(Data extracted from a collection)
-- Opening Marker --

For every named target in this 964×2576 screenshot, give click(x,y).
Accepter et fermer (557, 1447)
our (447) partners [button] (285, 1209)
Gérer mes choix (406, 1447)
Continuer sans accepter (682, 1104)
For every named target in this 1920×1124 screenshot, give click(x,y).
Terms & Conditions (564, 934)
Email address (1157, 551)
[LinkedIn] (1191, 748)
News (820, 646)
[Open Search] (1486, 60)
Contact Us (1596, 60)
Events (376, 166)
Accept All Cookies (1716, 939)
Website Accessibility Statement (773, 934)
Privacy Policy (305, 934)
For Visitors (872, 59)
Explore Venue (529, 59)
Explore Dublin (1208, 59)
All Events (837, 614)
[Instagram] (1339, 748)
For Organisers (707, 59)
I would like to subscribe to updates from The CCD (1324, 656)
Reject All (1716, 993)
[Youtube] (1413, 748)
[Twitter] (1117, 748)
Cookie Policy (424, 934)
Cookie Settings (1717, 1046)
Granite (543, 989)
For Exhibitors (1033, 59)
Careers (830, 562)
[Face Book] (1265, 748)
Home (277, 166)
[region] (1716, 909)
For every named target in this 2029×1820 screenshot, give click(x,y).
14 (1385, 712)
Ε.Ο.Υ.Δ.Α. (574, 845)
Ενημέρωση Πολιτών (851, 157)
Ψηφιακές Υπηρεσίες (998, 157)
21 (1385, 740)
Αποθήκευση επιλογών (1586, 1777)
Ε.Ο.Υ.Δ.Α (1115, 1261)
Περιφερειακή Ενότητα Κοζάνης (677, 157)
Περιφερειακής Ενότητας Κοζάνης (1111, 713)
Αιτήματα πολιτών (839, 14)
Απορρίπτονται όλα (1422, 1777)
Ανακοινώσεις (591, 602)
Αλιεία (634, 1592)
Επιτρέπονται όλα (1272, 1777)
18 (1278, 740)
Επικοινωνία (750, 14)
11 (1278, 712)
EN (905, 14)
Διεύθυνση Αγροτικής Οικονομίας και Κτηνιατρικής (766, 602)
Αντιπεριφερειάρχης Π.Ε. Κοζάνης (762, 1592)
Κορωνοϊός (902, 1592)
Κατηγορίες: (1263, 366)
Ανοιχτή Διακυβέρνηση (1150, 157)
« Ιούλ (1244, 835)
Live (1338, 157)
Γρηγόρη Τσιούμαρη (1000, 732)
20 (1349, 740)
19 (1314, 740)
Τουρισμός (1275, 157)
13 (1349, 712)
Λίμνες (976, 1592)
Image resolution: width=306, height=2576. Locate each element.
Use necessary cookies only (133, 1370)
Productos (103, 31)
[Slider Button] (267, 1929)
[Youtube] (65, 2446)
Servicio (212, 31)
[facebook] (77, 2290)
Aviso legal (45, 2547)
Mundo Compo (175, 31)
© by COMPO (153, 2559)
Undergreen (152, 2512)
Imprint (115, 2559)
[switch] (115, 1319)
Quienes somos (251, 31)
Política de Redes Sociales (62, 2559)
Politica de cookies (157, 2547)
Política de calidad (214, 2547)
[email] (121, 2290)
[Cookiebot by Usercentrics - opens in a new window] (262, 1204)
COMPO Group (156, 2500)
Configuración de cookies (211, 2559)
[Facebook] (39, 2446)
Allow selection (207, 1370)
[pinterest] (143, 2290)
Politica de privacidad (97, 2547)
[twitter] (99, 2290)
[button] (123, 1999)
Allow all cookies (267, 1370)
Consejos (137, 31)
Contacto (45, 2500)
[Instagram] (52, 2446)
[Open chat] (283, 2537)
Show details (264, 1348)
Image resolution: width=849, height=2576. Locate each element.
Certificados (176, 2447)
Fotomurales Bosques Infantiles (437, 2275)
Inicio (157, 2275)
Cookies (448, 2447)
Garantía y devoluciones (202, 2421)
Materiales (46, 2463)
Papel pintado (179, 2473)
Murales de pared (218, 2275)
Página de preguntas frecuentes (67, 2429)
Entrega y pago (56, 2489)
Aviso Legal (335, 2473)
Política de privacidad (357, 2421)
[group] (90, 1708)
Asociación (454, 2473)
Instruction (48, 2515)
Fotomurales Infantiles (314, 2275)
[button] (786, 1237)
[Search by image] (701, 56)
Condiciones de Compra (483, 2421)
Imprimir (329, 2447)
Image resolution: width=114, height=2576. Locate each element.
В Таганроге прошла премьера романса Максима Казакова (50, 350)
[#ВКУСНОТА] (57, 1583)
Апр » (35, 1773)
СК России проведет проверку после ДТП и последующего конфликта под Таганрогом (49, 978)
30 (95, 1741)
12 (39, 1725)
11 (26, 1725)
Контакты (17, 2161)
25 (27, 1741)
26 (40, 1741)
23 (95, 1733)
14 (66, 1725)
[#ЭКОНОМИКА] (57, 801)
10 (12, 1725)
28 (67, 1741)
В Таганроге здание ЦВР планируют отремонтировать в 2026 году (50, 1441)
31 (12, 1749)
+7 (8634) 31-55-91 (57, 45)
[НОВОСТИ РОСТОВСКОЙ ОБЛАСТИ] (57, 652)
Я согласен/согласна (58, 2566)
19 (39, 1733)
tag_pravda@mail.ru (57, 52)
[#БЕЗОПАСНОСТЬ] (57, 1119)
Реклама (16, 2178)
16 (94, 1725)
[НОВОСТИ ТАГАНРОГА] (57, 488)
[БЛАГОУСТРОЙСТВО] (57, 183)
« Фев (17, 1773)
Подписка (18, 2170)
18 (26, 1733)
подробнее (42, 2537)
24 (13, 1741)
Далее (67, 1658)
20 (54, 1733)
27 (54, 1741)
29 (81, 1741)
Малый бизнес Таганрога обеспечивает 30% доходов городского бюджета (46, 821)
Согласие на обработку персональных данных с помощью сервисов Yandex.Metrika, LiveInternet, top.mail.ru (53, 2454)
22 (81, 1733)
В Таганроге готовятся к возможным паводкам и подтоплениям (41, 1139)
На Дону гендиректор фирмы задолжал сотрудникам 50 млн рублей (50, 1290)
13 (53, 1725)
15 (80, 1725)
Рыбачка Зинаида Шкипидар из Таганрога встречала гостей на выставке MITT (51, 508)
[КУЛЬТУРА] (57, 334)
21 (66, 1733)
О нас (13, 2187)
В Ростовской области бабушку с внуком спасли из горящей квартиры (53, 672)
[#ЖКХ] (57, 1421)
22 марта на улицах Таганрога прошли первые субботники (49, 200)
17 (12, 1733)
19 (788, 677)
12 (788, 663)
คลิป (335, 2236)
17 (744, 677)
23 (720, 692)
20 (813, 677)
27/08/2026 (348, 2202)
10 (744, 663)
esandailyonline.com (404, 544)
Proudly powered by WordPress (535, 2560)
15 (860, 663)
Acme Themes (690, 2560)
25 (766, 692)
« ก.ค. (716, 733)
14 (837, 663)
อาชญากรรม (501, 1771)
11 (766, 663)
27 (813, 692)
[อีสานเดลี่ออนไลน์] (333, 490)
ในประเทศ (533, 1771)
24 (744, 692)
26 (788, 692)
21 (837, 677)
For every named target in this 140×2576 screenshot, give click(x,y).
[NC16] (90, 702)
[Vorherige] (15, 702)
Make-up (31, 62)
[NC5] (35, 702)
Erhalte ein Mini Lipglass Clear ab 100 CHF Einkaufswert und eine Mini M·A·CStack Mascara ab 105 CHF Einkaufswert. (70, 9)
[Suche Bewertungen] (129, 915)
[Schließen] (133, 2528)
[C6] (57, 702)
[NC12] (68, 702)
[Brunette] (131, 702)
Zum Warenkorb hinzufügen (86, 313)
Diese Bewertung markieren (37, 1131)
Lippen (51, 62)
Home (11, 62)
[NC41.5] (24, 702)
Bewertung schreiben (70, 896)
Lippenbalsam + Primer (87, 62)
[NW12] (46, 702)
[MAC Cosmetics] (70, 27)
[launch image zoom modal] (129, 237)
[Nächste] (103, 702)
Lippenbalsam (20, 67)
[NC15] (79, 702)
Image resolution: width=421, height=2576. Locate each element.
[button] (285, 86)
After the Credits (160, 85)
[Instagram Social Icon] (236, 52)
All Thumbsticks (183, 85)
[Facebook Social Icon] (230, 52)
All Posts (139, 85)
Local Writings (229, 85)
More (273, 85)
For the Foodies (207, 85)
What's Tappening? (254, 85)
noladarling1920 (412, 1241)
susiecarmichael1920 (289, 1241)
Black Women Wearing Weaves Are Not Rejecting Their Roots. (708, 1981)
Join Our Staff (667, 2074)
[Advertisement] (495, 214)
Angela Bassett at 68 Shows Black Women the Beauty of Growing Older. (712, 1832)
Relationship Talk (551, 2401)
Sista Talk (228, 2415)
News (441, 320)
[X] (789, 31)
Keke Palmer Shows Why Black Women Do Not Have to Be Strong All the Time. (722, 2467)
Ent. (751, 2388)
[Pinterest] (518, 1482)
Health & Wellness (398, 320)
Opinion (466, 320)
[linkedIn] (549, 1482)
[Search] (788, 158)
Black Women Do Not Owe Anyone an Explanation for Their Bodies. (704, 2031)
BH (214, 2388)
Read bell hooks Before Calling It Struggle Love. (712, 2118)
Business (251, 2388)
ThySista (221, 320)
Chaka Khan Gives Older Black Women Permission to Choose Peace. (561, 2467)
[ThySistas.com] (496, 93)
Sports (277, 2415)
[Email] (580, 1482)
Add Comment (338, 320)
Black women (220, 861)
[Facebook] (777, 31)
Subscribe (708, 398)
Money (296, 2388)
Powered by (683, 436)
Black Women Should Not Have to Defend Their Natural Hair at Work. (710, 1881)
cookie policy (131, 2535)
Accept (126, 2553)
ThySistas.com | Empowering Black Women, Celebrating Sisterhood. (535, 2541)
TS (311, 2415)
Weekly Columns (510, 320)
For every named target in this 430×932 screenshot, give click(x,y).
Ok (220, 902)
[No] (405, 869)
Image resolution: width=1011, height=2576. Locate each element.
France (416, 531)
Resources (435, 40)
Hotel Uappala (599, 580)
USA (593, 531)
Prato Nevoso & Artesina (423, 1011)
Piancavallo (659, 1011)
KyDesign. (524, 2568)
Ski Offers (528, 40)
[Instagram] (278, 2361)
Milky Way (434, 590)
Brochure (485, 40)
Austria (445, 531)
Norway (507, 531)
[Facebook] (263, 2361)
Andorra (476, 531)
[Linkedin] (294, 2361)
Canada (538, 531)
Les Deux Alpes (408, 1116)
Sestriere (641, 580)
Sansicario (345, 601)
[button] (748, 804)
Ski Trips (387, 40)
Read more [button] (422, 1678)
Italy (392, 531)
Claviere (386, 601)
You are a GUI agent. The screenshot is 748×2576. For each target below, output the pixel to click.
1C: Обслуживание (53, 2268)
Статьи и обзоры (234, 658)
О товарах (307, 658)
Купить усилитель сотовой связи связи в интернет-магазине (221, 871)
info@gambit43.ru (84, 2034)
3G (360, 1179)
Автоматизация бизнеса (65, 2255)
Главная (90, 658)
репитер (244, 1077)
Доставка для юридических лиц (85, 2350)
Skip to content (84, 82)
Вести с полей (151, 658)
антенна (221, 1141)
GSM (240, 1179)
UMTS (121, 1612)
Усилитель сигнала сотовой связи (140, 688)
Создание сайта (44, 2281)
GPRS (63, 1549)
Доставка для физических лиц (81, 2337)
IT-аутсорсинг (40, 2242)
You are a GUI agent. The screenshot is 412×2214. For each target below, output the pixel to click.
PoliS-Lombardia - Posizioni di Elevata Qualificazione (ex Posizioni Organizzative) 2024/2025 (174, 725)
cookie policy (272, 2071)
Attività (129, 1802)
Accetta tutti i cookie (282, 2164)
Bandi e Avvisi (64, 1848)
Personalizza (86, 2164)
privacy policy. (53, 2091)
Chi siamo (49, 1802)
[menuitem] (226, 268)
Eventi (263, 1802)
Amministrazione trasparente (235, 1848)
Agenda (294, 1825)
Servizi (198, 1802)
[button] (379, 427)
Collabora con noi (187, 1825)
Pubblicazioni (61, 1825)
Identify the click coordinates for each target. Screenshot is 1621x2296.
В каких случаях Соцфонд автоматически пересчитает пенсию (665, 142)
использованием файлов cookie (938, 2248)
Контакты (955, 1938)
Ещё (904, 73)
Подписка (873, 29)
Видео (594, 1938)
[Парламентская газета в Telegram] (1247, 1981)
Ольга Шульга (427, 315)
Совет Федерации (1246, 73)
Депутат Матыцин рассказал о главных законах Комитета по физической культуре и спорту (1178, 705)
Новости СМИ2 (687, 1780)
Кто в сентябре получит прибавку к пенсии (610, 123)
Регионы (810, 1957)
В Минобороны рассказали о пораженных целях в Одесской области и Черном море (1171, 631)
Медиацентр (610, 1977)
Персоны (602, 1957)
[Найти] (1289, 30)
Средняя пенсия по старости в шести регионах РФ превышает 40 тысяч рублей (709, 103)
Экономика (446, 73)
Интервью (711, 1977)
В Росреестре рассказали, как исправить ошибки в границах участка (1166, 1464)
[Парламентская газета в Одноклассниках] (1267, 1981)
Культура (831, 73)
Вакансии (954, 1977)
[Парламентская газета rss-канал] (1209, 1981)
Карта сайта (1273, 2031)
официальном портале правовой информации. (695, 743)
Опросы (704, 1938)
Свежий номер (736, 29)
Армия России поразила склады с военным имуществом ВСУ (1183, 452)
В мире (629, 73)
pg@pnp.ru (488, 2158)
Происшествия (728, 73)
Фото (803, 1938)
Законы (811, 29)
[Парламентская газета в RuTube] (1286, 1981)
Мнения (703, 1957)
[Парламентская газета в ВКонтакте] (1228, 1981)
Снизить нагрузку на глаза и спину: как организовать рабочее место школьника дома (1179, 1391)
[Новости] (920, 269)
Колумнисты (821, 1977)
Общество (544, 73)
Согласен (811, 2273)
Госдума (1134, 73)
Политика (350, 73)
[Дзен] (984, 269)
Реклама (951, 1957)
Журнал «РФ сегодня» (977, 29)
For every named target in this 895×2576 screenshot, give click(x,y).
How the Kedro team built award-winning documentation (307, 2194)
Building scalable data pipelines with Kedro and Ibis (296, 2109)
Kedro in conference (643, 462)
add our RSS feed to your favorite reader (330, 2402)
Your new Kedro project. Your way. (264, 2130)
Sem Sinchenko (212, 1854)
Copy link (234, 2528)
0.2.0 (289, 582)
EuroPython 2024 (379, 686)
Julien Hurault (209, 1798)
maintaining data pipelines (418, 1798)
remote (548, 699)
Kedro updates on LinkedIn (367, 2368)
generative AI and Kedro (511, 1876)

-- Closing Marker --

* [ASSIGNED TASK]:
Exact duplication is required for the lines above, from the line that contains "[pinterest] (143, 2290)" to the line that contains "Fotomurales Infantiles (314, 2275)", inclusive; omit all others.

* [FINISHED TASK]:
[pinterest] (143, 2290)
Politica de privacidad (97, 2547)
[twitter] (99, 2290)
[button] (123, 1999)
Allow all cookies (267, 1370)
Consejos (137, 31)
Contacto (45, 2500)
[Instagram] (52, 2446)
[Open chat] (283, 2537)
Show details (264, 1348)
Image resolution: width=849, height=2576. Locate each element.
Certificados (176, 2447)
Fotomurales Bosques Infantiles (437, 2275)
Inicio (157, 2275)
Cookies (448, 2447)
Garantía y devoluciones (202, 2421)
Materiales (46, 2463)
Papel pintado (179, 2473)
Murales de pared (218, 2275)
Página de preguntas frecuentes (67, 2429)
Entrega y pago (56, 2489)
Aviso Legal (335, 2473)
Política de privacidad (357, 2421)
[group] (90, 1708)
Asociación (454, 2473)
Instruction (48, 2515)
Fotomurales Infantiles (314, 2275)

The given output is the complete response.